I get up and open the pantry. “Do you want ramen?” I hold out the block of Shin Ramyun Black.

“Sure,” she says, and then, “The fuck is Shin Ramyun Black?”

“It’s like regular Shin Ramyun, but it’s way better.” I fill the pot and set it on the stove to boil. I’m starving.

“But we don’t have kimchi,” she calls out.

I check the fridge, knowing full well that we ate the last of it yesterday.

“Ramyun’s garbage without the fixins,” says June. “Kimchi, egg, and scallions. That’s how Mom would make it.”

With my back to her, I close my eyes. I can’t believe she invoked Mom.

I throw my coat back on. “I’ll be back,” I tell her, letting the door slam behind me.

I love a new deli. A fresh location. I’ve been eyeing this one for a while. I grab kimchi first. A squat plastic square the size of a wallet that’s eight dollars. I get a grapefruit from a pile since June needs vitamins and then switch it for the tub of cut-up mango. I splurge since June gave me her card.

Next to the eggs is a selection of dubiously healthy snacks strung up on a vertical display. I finger the chocolate-covered dried banana chunks through the black foil packaging. There can’t be more than six or seven in there. I check the price tag. Five bucks. Criminal.

I pluck them from the hook, taking them for a walk. I pick up a can of seltzer. Two since it’s me and June. I wish I could get some Chex, but this isn’t the kind of deli that has regular cereal. I check out the buffet offerings on the long steam tray. There’s congealed chicken and broccoli behind the sneeze guard and fried noodles. A chicken drumstick’s been dropped in the vanilla pudding. It makes me sad for whoever thought to add a maraschino cherry and a dollop of whipped cream to the dessert.
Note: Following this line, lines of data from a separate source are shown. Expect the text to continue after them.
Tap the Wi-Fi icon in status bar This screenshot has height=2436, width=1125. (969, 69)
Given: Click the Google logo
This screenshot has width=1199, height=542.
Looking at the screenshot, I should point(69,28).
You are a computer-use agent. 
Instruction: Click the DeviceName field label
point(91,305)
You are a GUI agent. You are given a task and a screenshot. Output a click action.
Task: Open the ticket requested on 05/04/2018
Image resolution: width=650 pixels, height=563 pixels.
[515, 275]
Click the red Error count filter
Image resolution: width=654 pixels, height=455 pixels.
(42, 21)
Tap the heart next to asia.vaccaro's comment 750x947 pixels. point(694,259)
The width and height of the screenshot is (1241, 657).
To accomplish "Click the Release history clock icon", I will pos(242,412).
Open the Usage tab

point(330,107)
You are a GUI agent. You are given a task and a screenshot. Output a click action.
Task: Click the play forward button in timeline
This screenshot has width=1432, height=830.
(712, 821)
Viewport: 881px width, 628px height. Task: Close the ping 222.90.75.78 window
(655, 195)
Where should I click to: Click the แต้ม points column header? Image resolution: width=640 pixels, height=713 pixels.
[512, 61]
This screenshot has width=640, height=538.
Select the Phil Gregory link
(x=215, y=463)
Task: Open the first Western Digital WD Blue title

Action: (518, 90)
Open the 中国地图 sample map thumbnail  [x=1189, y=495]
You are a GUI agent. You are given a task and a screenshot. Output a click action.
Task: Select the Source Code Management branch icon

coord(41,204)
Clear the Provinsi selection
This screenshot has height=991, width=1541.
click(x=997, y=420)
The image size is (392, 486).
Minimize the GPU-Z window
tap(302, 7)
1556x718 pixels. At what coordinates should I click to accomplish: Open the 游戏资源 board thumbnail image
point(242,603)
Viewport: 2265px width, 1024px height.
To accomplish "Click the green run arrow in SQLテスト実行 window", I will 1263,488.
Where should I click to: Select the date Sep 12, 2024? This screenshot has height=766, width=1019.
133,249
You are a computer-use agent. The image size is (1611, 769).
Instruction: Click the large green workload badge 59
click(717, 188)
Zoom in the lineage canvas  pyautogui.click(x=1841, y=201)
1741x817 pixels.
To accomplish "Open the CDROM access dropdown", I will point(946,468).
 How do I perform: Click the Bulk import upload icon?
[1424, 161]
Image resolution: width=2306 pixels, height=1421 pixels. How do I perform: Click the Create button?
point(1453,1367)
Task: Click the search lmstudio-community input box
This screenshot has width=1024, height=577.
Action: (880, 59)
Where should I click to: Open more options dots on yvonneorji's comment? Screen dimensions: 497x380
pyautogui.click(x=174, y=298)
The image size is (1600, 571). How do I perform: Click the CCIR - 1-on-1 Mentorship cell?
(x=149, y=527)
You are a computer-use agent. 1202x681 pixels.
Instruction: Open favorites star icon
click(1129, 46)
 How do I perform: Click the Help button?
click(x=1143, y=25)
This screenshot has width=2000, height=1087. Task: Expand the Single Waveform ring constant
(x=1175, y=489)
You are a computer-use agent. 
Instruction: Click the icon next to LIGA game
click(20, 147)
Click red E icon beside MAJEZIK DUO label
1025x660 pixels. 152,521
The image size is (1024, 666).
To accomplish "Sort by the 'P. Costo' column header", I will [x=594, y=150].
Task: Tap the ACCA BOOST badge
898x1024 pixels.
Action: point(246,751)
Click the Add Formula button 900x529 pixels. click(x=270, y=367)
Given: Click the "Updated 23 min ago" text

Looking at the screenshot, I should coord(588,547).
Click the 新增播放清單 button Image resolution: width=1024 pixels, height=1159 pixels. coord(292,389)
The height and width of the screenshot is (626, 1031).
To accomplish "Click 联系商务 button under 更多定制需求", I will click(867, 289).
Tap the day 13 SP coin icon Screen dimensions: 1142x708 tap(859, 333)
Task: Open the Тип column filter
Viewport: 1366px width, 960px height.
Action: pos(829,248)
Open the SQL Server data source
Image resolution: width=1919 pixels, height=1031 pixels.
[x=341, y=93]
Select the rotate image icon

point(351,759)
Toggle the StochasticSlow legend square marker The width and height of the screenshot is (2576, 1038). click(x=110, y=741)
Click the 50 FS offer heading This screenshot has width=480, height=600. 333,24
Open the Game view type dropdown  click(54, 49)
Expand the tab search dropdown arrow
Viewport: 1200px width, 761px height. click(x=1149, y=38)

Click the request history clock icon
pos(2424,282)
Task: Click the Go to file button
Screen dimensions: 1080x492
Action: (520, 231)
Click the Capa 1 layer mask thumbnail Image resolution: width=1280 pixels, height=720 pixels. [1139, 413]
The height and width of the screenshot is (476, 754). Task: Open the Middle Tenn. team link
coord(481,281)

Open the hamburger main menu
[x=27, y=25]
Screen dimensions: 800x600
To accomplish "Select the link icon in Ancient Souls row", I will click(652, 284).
While peering at egg rolls, I slip the packet of chocolate banana into my pocket. They make a satisfying swish against my nylon coat. It lies beautifully flat against me.

My phone buzzes in my pocket. It’s futile to wish it was Patrick. It’s been a week since I ghosted him.

Can we have Chipotle instead? It’s June. Except that her name in my phone still says Juju. I scroll through our iMessage chain. It’s been forever since she texted me. She usually calls because she’s an emotional terrorist. Her last dispatch was from a year ago. It says call Mom.

I have the goofiest picture for her contact. It’s from tenth grade, when she was growing a perm out. I snapped it while she was sleeping, and her mouth is hanging open. I click on info to change her name, and that’s when I see it.

A little croak escapes my throat.

Of course. I smile up at the groceries around me.

I’m so stupid.

That’s how June knows where I am.

On her info page, I can see her big-mouth avatar, smack-dab on Twenty-Sixth and Sixth Avenue. We’ve had our locations shared for years. We started even before Mom left. I stopped checking because I got too jealous when she went to college. Watching her pie hole gallivanting around Manhattan while I was stuck in Texas without a driver’s license was too painful. I leave it on. I can’t believe she never just told me she was trailing me when I asked. That sneaky bitch.